And the dash isn't terribly interesting here, anyway. The phrase after the dash is a modifier that tells us more about "antioxidants" -- specifically, everything after the dash is a noun ("compounds") with some modifiers attached to it, and the resulting noun phrase just modifies the noun "antioxidants." It's just that some of the versions of the noun phrase make more sense than others.

And I know that I'm a little bit late to the party (the end of pregnancy is awesome!), but hopefully this will still be useful for a few people!

Quote:
(A) comes from antioxidants—compounds also found in beta carotene, vitamin E, and vitamin C that

The most obvious issue here is the subject-verb agreement: the subject "most of the health benefits" is plural, so "comes" is wrong.

The noun phrase after the dash also has a funny flaw. What the heck is the "that" doing there? It seems to modify "vitamin C" only, and that doesn't make any sense: it's the compounds "that inhibit the formation of plaque", not just the vitamin C.

Either way, (A) is gone.

Quote:
(B) comes from antioxidants—compounds that are also found in beta carotene, vitamin E, and vitamin C, and they

Subject-verb agreement is incorrect again, and that's enough reason to get rid of (B).

Plus, there's really no good reason to end the underlined portion by starting a brand-new clause after the "and." The stuff after the dash is all there as a modifier for "antioxidants", and it's awfully weird to suddenly stick a clause at the end of it. We're much better off if the rest of the sentence just continues to modify "compounds", which is a modifier for "antioxidants."
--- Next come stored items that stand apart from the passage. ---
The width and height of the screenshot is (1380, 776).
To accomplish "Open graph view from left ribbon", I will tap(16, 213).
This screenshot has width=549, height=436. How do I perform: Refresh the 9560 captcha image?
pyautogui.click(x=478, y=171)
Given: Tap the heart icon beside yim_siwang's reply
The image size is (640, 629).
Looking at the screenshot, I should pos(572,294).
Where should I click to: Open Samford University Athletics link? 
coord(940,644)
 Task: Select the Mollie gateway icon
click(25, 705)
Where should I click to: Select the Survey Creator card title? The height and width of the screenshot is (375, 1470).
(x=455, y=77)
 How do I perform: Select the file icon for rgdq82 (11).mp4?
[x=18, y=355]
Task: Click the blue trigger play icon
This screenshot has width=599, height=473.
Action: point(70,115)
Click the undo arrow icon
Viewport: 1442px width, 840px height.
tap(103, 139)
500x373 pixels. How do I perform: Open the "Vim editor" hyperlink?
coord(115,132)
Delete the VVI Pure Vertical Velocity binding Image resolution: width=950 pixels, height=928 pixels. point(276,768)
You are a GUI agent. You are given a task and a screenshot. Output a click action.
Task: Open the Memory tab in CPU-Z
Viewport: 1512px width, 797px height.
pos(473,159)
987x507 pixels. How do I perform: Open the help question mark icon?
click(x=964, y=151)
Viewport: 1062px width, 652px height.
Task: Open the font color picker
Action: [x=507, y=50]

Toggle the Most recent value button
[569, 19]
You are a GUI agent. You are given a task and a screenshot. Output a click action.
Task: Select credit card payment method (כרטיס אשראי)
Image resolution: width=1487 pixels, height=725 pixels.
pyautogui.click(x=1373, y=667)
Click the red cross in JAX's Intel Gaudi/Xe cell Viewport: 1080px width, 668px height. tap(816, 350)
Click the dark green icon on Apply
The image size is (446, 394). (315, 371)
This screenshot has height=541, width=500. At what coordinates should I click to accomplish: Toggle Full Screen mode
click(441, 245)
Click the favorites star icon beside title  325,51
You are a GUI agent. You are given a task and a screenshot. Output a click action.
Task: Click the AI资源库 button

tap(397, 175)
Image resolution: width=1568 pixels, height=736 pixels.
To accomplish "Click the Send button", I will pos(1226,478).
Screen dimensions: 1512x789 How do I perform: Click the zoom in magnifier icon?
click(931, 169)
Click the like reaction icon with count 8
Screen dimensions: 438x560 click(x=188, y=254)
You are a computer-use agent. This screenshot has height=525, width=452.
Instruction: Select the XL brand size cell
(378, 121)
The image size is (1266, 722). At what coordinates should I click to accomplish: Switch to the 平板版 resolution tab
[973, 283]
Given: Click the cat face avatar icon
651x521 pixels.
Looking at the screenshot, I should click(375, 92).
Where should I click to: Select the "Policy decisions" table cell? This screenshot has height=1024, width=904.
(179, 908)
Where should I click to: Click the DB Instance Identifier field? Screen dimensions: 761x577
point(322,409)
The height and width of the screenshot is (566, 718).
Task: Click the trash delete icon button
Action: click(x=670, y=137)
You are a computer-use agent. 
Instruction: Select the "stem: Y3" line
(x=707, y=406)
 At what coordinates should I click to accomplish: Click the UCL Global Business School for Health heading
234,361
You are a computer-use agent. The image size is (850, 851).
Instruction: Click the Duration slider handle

And even if you don't believe a word I said in that last paragraph, the subject-verb thing is a pretty big deal, so we can ditch (B).

Let's line (C) and (D) up next to each other to make it easier to see which one is better:
Quote:
(C) come from antioxidants—compounds also found in beta carotene, vitamin E, and vitamin C, and
(D) come from antioxidants—compounds that are also found in beta carotene, vitamin E, and vitamin C and that

OK, so the subject-verb agreement is fixed here, so the only thing we need to think about is the modifier that comes after the dash. In (D), we have some nice parallelism: "compounds that are found in beta carotene... and that inhibit the formation of plaque..." Cool, "compounds" is just modified a couple of times.

But in (C), the end of the sentence is structured in a way that makes it seem like "inhibit" and "found" are verbs: "compounds also found in beta carotene... and inhibit the formation of plaque..." That's not cool: we can use the noun phrase beginning with "compounds" as a modifier for the noun "antioxidants" (which is what happens in D), but we can't stick a whole clause in there after the dash as a modifier for "antioxidants" (which is the story in C).

So (C) is out, and we can keep (D).

Quote:
(E) come from antioxidants—compounds also found in beta carotene, vitamin E, and vitamin C, and they

(E) has exactly the same issue as the last part of (B): there's really no good reason to end the underlined portion by starting a brand-new clause after the "and." The stuff after the dash is all there as a modifier for "antioxidants", and it's awfully weird to suddenly stick a clause at the end of it. We're much better off if the rest of the sentence just continues to modify "compounds", which is a modifier for "antioxidants."

(And yes, I cut and pasted some of the text in (B). My wife is in the early bits of labor, so I'm striving for efficiency between contractions. They aren't dramatic yet. TMI? OK, cool. I'll stop now.)

So (D) is the best we can do.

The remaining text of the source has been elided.